*No Major Spoilers*
Set in the rapidly changing world of 1920s America, this is a story of three people from very different backgrounds: Henry “Schuler” Jefferson, son of German immigrants from Midwestern farm country; Cora Rose Haviland, a young woman of privilege whose family has lost their fortune; and Charles “Gil” Gilchrist, an emotionally damaged WWI veteran pilot. Set adrift by life-altering circumstances, they find themselves bound together by need and torn apart by blind obsessions and conflicting goals. Each one holds a secret that, if exposed, would destroy their friendship. But their journey of adventure and self-discovery has a price—and one of them won’t be able to survive it.
As they crisscross the heartland, exploring the rapidly expanding role of aviation from barnstorming to bootlegging, from a flying circus to the dangerous sport of air racing, the three companions form a makeshift family. It’s a one-of-a-kind family, with members as adventurous as they are vulnerable and as fascinating as they are flawed. But whatever adventure—worldly or private—they find themselves on, they’re guaranteed to be a family you won’t forget.

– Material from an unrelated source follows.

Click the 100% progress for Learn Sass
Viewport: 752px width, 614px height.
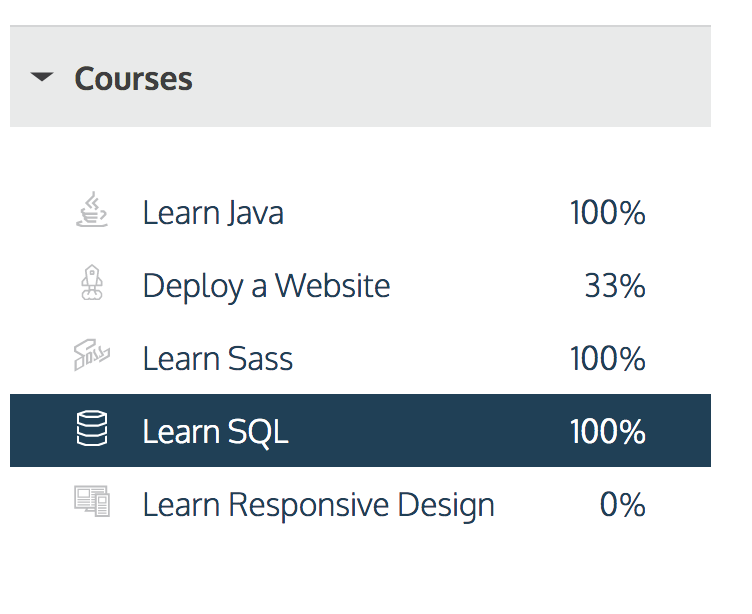[x=607, y=359]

This book was a major slow-down compared to the other novels I’ve been reading. However, I found this story to be heart-warming and enjoyable to follow throughout. The thought of these planes making all of these crazy stunts is wild and thrilling.
This audiobook’s narrator was monotone and I had to focus to keep up with the story. I would highly advise others to read this novel.
One of my favorite parts of the story was how Henry, Gil, and Cora was performing shows where Gil would do tricks with his plane, and Cora would be doing stunts on her motorcycle with her trusty dog. It felt so natural for them to be together, as a makeshift family. After so much tragedy and heartbreak from WWII, it was nice to see these three misfits come together.
I felt like each of the character’s secrets was relatable and relevant of the times. Of course, I won’t discuss spoilers here, but I did like how they weren’t “huge” or “strange” plot twists. The secrets didn’t paint the characters in any bad light. It’s just to be expected when a makeshift family happens. Sometimes we have to keep something of ourselves out of our friendships.
I love this book, I think the author really took her time and developed this story and the characters to the fullest. I don’t remember any plot holes or inconsistencies. I felt that this story was well-written and very beautifully so. I enjoyed following Henry on his adventure of growing up in a post-war world. The hijinks that happen, and losses they all share.
I would highly recommend this novel for lovers of “coming of age” stories, 1920’s America, airplanes, and stories about misfit families.